Addressing inequalities in K-12 education, for instance, could help at-risk students of all races increase their chances of attending a top college — or any college at all. Policies such as property-tax-based funding for schools and the curiously slanted allocation of talented teachers (in Louisiana, for instance, a student in the poorest quartile of schools is almost three times as likely to be taught by an ineffective teacher as a student in the wealthiest quartile is) give a tremendous boost in college admissions to children from high-income families, often at the expense of their lower-income peers.

And right up to the application-writing doorstep, the beneficiaries of the biggest extra edge in admissions are more often than not the children of alumni. At Harvard, Yale, Princeton, Georgetown and Stanford universities, the acceptance rate for legacy applicants is between two and three times higher than the general admissions rate. Pressing universities to drop legacy preferences, following the example of other elite schools such as the University of Oxford and University of Cambridge, could free up spots for those without that built-in advantage. Trump’s own wealthy-parent-sponsored education at the University of Pennsylvania, followed by the subsequent admission of three of his four adult children, makes that particular initiative seem unlikely.

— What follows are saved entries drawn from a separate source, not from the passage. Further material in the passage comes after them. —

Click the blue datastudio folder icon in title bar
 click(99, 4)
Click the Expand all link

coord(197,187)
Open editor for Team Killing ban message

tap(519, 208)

In many ways, the Trump Justice Department’s proposed attack on affirmative action is a microcosm of how the president won the 2016 election and continues to maintain a base of support. First, Trump taps into a mainstream concern, one tied to how America’s economic system is changing and how some individuals are left at the margin: Employment? Immigration? College? Take your pick. Then, instead of addressing the issue in a way that embraces both its complexity and well-established research, officials opt for simplistic talking points known to inflame an already agitated base: Immigrants are sneaking into the country and stealing your jobs! Minorities are pushing you out of college!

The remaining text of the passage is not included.